■ TASK REQUIREMENTS ■
The line count for "will" is all that is needed: say how many lines in the listing below contain it.

■ DATA UNDER STUDY ■
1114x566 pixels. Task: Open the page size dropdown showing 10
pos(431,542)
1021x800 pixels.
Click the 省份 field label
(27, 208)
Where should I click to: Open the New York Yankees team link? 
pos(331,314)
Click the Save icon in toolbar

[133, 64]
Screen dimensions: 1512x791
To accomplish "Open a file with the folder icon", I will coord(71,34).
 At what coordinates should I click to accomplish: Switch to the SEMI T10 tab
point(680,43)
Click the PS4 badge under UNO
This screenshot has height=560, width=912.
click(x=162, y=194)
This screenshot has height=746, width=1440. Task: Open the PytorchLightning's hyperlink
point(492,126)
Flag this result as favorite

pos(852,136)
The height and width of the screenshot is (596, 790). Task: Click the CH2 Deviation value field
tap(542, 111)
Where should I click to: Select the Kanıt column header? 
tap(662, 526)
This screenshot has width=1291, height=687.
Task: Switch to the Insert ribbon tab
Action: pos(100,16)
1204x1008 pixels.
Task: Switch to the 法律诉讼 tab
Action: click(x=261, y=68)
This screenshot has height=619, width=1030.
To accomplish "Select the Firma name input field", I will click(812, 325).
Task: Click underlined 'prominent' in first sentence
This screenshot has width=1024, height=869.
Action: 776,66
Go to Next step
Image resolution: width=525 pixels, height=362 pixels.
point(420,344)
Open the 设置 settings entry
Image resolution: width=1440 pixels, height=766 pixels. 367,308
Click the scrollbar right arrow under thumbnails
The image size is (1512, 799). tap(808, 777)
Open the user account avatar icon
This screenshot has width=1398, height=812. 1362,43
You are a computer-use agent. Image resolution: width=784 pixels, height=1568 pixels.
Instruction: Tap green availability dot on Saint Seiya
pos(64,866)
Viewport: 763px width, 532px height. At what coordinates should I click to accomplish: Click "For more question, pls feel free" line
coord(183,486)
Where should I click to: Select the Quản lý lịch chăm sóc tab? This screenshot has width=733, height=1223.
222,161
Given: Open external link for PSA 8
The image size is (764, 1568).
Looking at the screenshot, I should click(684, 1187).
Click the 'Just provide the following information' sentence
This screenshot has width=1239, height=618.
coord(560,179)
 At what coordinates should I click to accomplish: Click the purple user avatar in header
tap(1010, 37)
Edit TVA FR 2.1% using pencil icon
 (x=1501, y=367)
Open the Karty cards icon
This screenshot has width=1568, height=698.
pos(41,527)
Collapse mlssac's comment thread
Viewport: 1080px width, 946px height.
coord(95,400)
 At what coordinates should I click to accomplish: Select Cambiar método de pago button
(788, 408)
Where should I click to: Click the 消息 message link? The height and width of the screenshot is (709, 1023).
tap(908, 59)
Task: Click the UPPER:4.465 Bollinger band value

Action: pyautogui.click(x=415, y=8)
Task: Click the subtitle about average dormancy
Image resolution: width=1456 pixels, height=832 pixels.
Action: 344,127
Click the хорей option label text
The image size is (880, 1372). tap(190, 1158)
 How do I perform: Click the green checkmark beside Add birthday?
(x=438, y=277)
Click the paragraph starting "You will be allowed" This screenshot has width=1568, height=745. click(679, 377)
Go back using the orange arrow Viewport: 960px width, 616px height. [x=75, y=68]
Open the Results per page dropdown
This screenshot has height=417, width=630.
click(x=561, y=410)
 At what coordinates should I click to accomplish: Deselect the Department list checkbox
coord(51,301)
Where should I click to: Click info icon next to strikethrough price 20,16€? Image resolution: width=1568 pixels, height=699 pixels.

■ RESULT BELOW ■
3